This incident sheds light on questionable tactics adopted by Immigration officers to remove a vulnerable and pregnant Foreign Domestic Helper considered undesirable and deportable because no longer useful as cheap domestic labour, despite Hong Kong’s ostensible support of human rights.
Vision First is alarmed at news from detainees in Castle Peak Bay Immigration Centre, Tuen Mun (CIC). It is reported that the Director of Immigration may have failed to respect the importance placed on the non-derogable and absolute “Right to Life”, as enshrined in the Hong Kong Bill of Rights Ordinance that is binding on all government authorities.
On 23 March 2015, Vision First wrote an open letter to the Director of Immigration, inquiring among other issues about particulars of the training of officers charged with processing “Right to Life” claims. The Court of Final Appeal held that the right to freedom from being arbitrarily deprived of life also applied to persons not having the right to be in Hong Kong, including refugees.
The right not to be arbitrarily deprived of life (i.e. extra-judicially killed) is fundamental and absolute. It is a universal human right that cannot be limited, suspended or restricted for any reason, by any person.

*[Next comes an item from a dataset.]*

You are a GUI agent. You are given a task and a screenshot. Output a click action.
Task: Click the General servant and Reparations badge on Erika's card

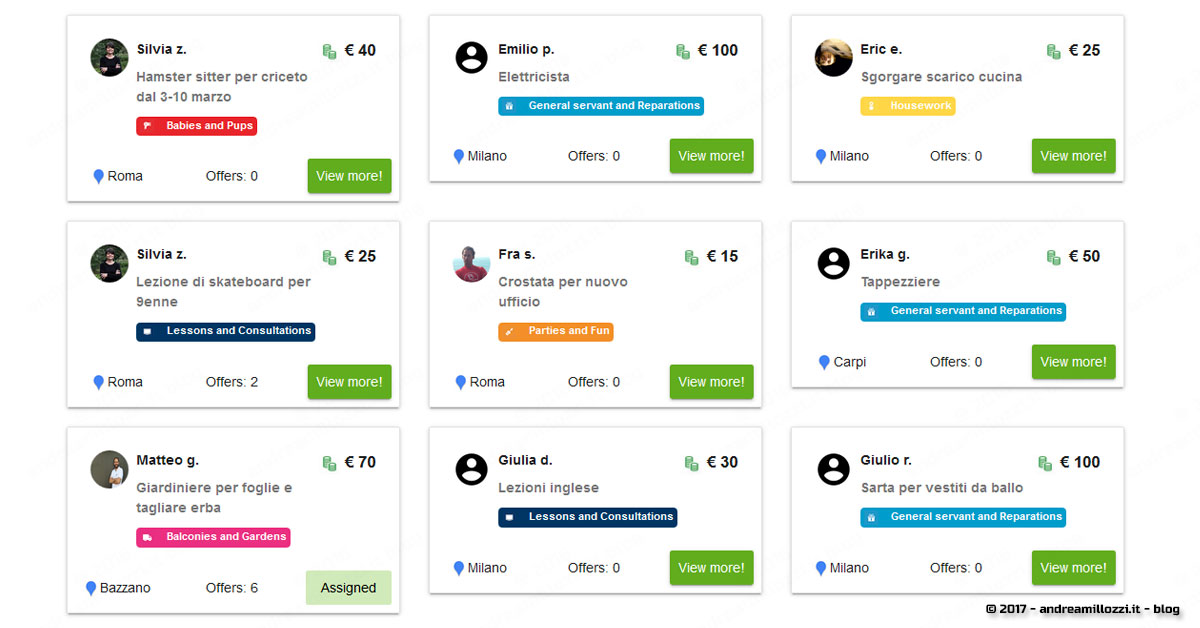[x=962, y=311]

Vision First is disturbed by allegations detailed in an email we received from a Refugee Union member who recently visited a detainee. Extracts from the email are as follows:
- CIC Immigration is doing really bad things. Just I come out from there after visiting my friend there;
- He says he already sent the BOR 2 claim form to Kowloon Bay but until now no results;
- There are many people inside who already applied for (High Court) Judicial Reviews (of Immigration Notices of Decision) 6 to 7 months before but still inside;
- In CIC immigration officers denied to accept BOR 2;
- People are inside very upset and afraid;
- They don’t understand what to do;
- They says that if they send letters to anyone those letters are not going out from CIC.
Several refugees confirmed this information. The Director of Immigration may be acting unlawfully in the execution of removal and deportation orders that ought to be stayed when detainees file “Right to Life” claims?

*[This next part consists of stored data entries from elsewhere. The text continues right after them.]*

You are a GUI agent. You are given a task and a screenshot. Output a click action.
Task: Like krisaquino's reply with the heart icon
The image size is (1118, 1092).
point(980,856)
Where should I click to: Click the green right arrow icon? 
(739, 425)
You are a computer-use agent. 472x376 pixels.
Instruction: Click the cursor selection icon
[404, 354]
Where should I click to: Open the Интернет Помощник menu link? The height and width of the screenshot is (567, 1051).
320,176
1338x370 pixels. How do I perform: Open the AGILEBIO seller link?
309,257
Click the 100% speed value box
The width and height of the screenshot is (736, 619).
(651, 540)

These allegations only deteriorate the already precarious reputation of the Hong Kong Government in the field of human rights, suggesting an ostensible turn towards uncompromising obstinacy that certainly stands at odds with the city’s self-proclaimed liberal and welcoming urban lifestyle.
The Unified Screening Mechanism may as well be said to have failed in keeping up with its promise of protection, remarked a senior lawyer at a Vision First meeting this month. He was of the opinion that the administration mismanaged the process to such an extent that fair-minded observers would not consider it a success, if not for rejecting 99.9% of asylum claims.

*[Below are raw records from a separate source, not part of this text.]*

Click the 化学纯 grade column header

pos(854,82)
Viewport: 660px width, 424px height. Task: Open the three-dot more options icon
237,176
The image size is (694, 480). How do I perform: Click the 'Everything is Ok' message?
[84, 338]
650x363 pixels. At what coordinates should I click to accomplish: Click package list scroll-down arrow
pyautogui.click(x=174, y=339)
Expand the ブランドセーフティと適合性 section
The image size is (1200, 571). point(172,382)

The big picture is alarming. USM was expected to finally process claimants, whose numbers hovered around 5000 for years. But in 2014 the number doubled to 10,000, with new claims lodged at more than 300 per month. This surge surprised the administration that expects a considerable rise in screening costs, welfare assistance and the publicly funded legal scheme.
The backlog of claims is expected to increase further as refugees becomes familiar with the “Right to life claim” (BOR 2) which requires that asylum bids be also assessed on grounds relating to Article 2 of the Hong Kong Bill of Rights Ordinance, which is binding on the Immigration Department.
From documentation acquired by Vision First and freely available on the LegCo website, it seems that rather than reviewing an asylum system, that seems to neither protect nor uphold refugee rights, the administration is considering fast-tracking screenings, affecting legal safeguards. However, placing departmental expediency and completion targets ahead of obligatory “high standards of fairness” will pave the way for extensive judicial reviews, warned the HKBA.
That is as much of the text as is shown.